Delhi High Court
Commissioner Of Income Tax vs Vikram Aditya & Associates (P) Ltd. on 10 July, 2006
Equivalent citations: (2006)204CTR(DEL)238
ORDER
By The Court:
The revenue is aggrieved by an order dated 9-9-2005 passed by the Tribunal, New Delhi Bench 'B' in ITA No. 1584/Del/2005 relevant for the assessment year 2001-02.
2. Broadly, the facts of the case are that the assessed purchased units of mutual funds on 9-2-2001 and sold them on 11-2-2001. Although it received the declared dividend of Rs. 43,54,838 yet he suffered an overall loss. The assessed adjusted its short-term capital loss against a long-term capital gains and the return was accepted by the assessing officer under section 143(3) of the Income Tax Act, 1961.
The Commissioner of Income Tax, in exercise of powers under section 263 of the Act, revised the assessment on the ground that the assessed had resorted to a colourable device to evade tax, knowing fully well that it was going to incur a loss on sale of the mutual funds. In her decision dated 15-3-2005, the Commissioner of Income Tax described the transaction of the assessed as "dividend stripping", that is a transaction in which an investor buys stocks or units of mutual funds which is before the record date of dividend and these units are held only long enough to receive the dividend and to sell them subsequently.
The assessed preferred an appeal to the Tribunal which held in favor of the assessed. It was held that the transaction entered into by the assessed was not prohibited by law; the assessed was entitled to take advantage of the tax-free dividend; the genuineness of the transaction was not doubted by the assessing officer and finally there could be two opinions on the issue whether the assessed had resorted to a colourable device or not. The assessing officer had taken the view that it was not a colourable device and this was a plausible view. It may be that the Commissioner of Income Tax had a different view, but that does not mean that the view of the assessing officer was wrong or that it deserved to be set aside.

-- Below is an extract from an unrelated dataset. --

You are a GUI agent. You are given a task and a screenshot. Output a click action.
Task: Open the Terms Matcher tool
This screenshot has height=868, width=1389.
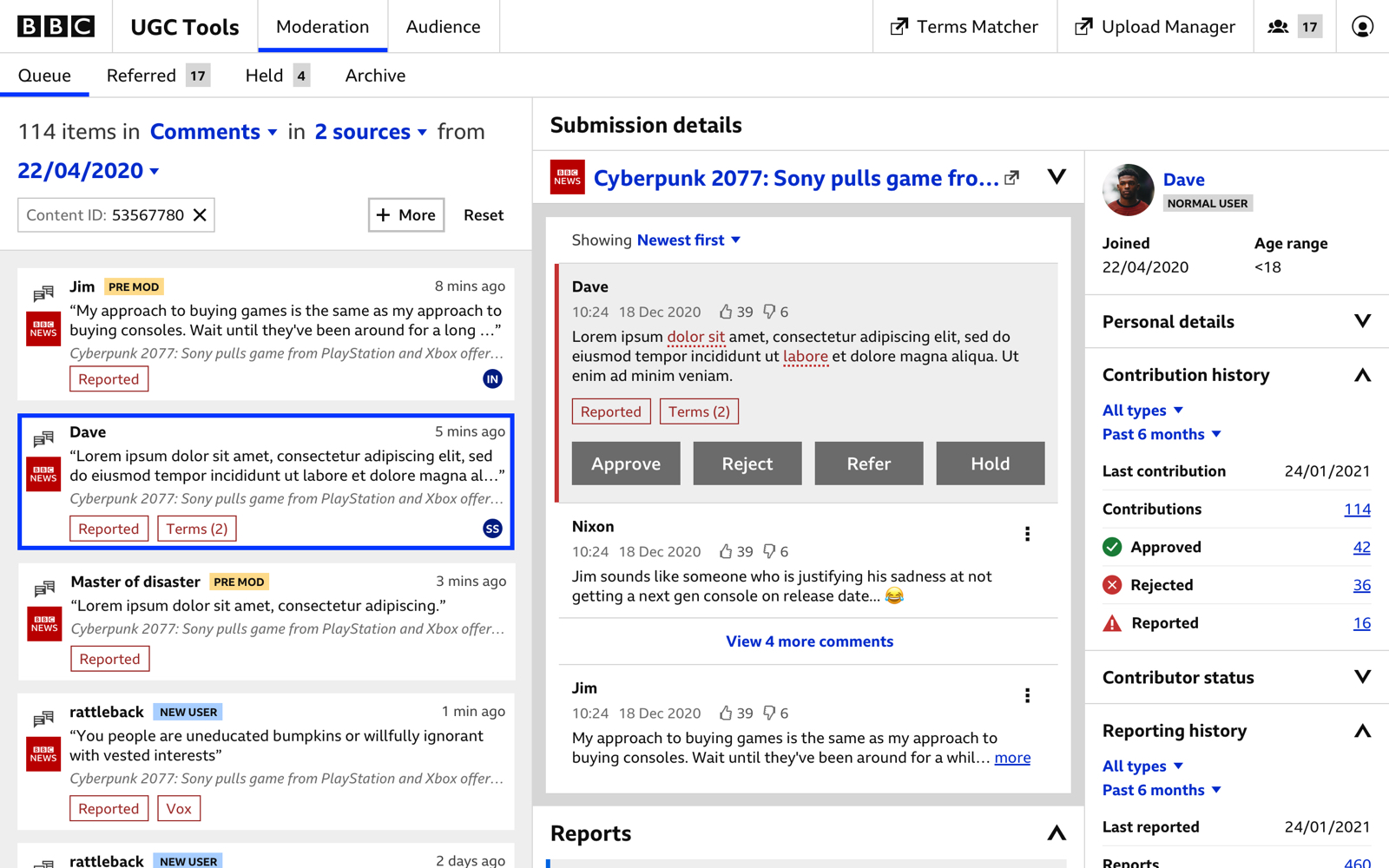click(964, 27)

3. The scope of the revisionary power of the Commissioner of Income Tax under section 263 of the Act was considered by the Supreme Court in Malabar Industrial Co. Ltd. v. Commissioner of Income Tax (2000) 243 ITR 83 (SC). After extracting section 263 of the Act, the Supreme Court observed as follows :
"A bare reading of this provision makes it clear that the prerequisite to the exercise of jurisdiction by the Commissioner of Income Tax suo motu under it, is that the order of the Income Tax Officer is erroneous insofar as it is prejudicial to the interests of the revenue. The Commissioner of Income Tax has to be satisfied of twin conditions, namely, (i) the order of the assessing officer sought to be revised is erroneous; and (ii) it is prejudicial to the interests of the revenue. If one of them is absent-if the order of the Income Tax Officer is erroneous but is not prejudicial to the revenue or if it is not erroneous but is prejudicial to the revenue recourse cannot be had to section 263(l) of the Act.
There can be no doubt that the provision cannot be invoked to correct each and every type of mistake or error committed by the assessing officer, it is only when an order is erroneous that the section will be attracted. An incorrect assumption of facts or an incorrect application of law will satisfy the requirement of the order being erroneous. In the same category fall orders passed without applying the principles of natural justice or without application of mind."
4. There is no doubt that insofar as the present case is concerned, the assessing officer took a particular view which was not unreasonable or irrational. In that sense, it could be said that the view of the assessing officer was not erroneous, although it may be prejudicial to the revenue. It may be noticed at this stage that disallowance of a loss under section 94(7) of the Act in respect of such a transaction was effective only from the assessment year 2002-03, while we are concerned with the assessment year 2001-02. There was, therefore, a gap in the law which appears to have been exploited by the assessed. The legislature appears to have recognised the lacuna and taken steps to rectify it. But that does not mean that the decision of the assessing officer based on the law as it was can be said to be erroneous. Merely because the assessed had taken the benefit of the lacuna, it will not raise a substantial question of law for the consideration of this Court.
It is also worth noting that it is nobody's case that the sale and purchase of the mutual funds was not at the market price.
5. We find no merit in this appeal and we also find that there is no substantial question of law that has been raised. Accordingly, the appeal is dismissed.